Gut reaction: Please God no.
The gist: Rough-and-tumble drama about the lives of Chicago firefighters, interspersed with spectacular footage of stuff burning. From Law & Order impresario Dick Wolf. Think Rescue Me without the wiseass snarling and sexual high jinks.
Gut reaction: Looks like a John Wells show along the lines of ER or Third Watch. The list of people who've fantasized about either being a firefighter or sleeping with one is not short; could get canceled at midseason, or it could be one of the meat-and-potatoes dramas that runs nine years without ever making the cover of Entertainment Weekly. Would love to be at Denis Leary's house while he hate-watches it.
The gist: A female detective (Meagan Good) who grew up as a maid's daughter in a rich white household returns home to solve the murder of the family's heiress, her closest childhood friend.
Gut reaction: Between the soap opera-plus-mystery format, the ingrained race- and class-consciousness, the eye-candy quotient, the faint echoes of Imitation of Life and the perfect casting (Tate Donovan, Victor Garber as rich guys? Hell, yes), this had better be awesome. And even if it isn't, I'll watch anyway.
Do No Harm
The gist: A neurosurgeon's violent alter ego, long suppressed by experimental sedatives, breaks loose and seeks revenge against the doc. A modern Dr. Jekyll and Mr. Hyde, with the sedative as a potion that restrains rather than releases the monster. Steven Pasquale (Rescue Me) stars.
Gut reaction: Dexter plus Nip/Tuck, but with broadcast network content restrictions. Pasquale is a flat-out great actor. Why isn't this on cable?
Guys With Kids
The gist: Three man-boys (Jesse Bradford, Zach Cregger, Anthony Anderson) try to be good dads to their young children [cue cheeseball announcer voice] having a whole lot of growing up to do themselves! Co-starring Jamie-Lynn Sigler (The Sopranos) and Tempestt Bledsoe (The Cosby Show!) as two of the guys' better halves.
Gut reaction: It's bad enough that we have to see Judd Apatow movies in theaters.
The gist: Anne Heche plays a woman who deals with a broken marriage by remaking herself as a prophet, saved by God and entrusted with making the world a better place.

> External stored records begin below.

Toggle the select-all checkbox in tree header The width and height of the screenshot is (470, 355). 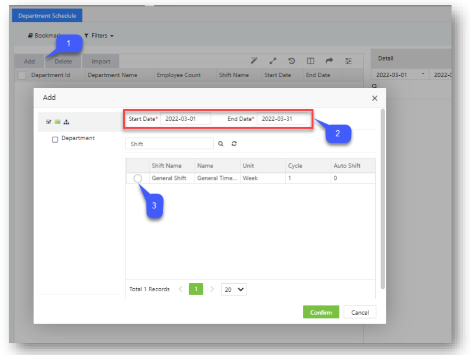tap(48, 122)
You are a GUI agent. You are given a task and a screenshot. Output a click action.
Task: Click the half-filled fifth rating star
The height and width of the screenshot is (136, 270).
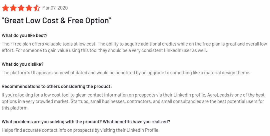coord(37,8)
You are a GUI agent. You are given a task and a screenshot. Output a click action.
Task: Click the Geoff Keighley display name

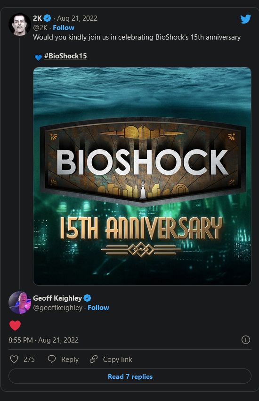click(57, 298)
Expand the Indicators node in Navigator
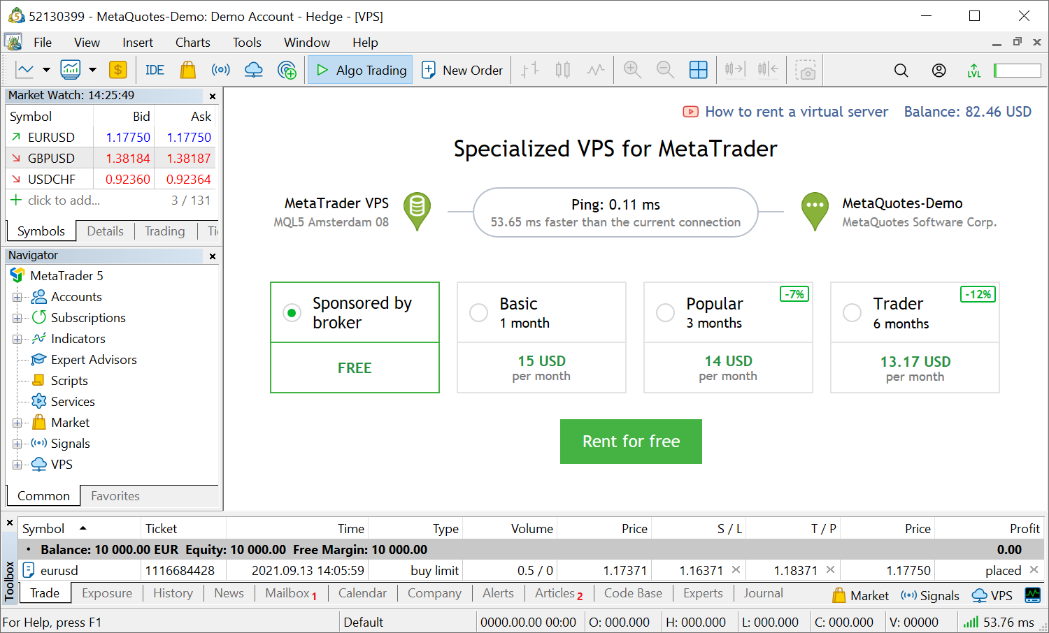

Gut reaction: Religious-themed material either has an incredibly rough time on network TV (Nothing Sacred, The Book of Daniel) or runs forever (Highway to Heaven). This seems more like a psychological drama of the type that you'd expect to see on Showtime. So who knows? In any event, casting Anne Heche as a well-meaning but totally unhinged person feels like a slam-dunk, and the quality of the acting in advance clips is sterling.
The gist: Bill Pullman plays the president in a domestic sitcom that's been described as Modern Family goes to the White House.
Gut reaction: Canceled after thirteen episodes; would have been canceled sooner if it weren't so expensive to make.